Security and responsible handling
We use technical and organisational measures that are appropriate to the scale of the product and the nature of the information involved. That includes limiting access, using reputable hosting infrastructure, monitoring for misuse, and keeping internal handling practices proportionate. No online service can promise absolute security, but we believe a premium consumer product should take care not only in design but also in stewardship. Security decisions should reflect the realities of food, household, and account data rather than assume those details are trivial merely because they are not financial records.
Your rights
Depending on the circumstances, you may have the right to request access to your personal data, ask for correction, request deletion, restrict certain processing, object to certain processing, and request portability where applicable. You may also have the right to complain to the Information Commissioner's Office in the United Kingdom if you believe personal data has been handled improperly. We encourage users to contact us first so we can understand the issue and try to resolve it quickly, but doing so does not remove your right to complain to the ICO.
Children
Mac Williamson is intended for adult consumers managing household cooking and meal planning. We do not intentionally design the service for children or knowingly collect personal data from children without appropriate legal grounds and safeguards. If we become aware that information has been provided by or about a child inappropriately, we expect to review the circumstances and delete the data where required.
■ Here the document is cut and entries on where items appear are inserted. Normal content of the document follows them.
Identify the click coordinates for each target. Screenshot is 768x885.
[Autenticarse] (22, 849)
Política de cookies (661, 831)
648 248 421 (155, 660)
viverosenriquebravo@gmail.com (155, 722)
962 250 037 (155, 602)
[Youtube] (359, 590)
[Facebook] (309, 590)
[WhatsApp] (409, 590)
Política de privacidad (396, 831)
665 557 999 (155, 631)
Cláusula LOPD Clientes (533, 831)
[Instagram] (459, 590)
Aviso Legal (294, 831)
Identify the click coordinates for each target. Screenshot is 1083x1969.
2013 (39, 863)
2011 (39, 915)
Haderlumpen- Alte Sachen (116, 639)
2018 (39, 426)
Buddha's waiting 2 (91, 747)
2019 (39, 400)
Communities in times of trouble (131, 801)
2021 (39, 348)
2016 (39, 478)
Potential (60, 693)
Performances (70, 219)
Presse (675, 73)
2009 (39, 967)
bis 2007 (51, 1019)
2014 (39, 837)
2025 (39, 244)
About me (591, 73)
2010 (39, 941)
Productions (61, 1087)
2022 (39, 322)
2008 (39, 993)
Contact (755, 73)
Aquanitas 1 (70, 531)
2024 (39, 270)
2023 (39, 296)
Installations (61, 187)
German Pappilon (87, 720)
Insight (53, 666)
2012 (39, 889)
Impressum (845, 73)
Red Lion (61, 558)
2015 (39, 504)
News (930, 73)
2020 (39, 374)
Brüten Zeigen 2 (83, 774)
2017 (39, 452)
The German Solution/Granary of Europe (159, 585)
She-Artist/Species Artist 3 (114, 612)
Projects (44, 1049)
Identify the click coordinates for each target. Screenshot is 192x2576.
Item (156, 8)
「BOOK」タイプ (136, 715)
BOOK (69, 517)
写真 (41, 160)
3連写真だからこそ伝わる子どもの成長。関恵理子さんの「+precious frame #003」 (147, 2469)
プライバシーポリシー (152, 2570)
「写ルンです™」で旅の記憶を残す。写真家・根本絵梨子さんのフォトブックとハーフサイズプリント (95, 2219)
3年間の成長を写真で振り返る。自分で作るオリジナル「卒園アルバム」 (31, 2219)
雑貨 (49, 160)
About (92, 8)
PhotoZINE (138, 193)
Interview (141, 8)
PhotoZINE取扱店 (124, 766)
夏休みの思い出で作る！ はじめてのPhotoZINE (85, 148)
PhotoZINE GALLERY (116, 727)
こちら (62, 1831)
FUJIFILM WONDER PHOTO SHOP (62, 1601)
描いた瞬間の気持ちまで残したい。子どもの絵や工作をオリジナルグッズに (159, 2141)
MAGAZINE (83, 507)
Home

Changes to this notice and contact details
We may update this notice from time to time if the product, legal position, or service provider structure changes. Where changes are material, we would expect to present the revised notice clearly through the website. Questions about this Privacy Notice can be directed to MAC WILLIAMSON LTD using the contact details on the site. Mac Williamson is a brand of MAC WILLIAMSON LTD. Registered in Scotland. Company No. SC540455. Registered office: 99 Lilac Wynd, Cambuslang, Glasgow G72 7GH.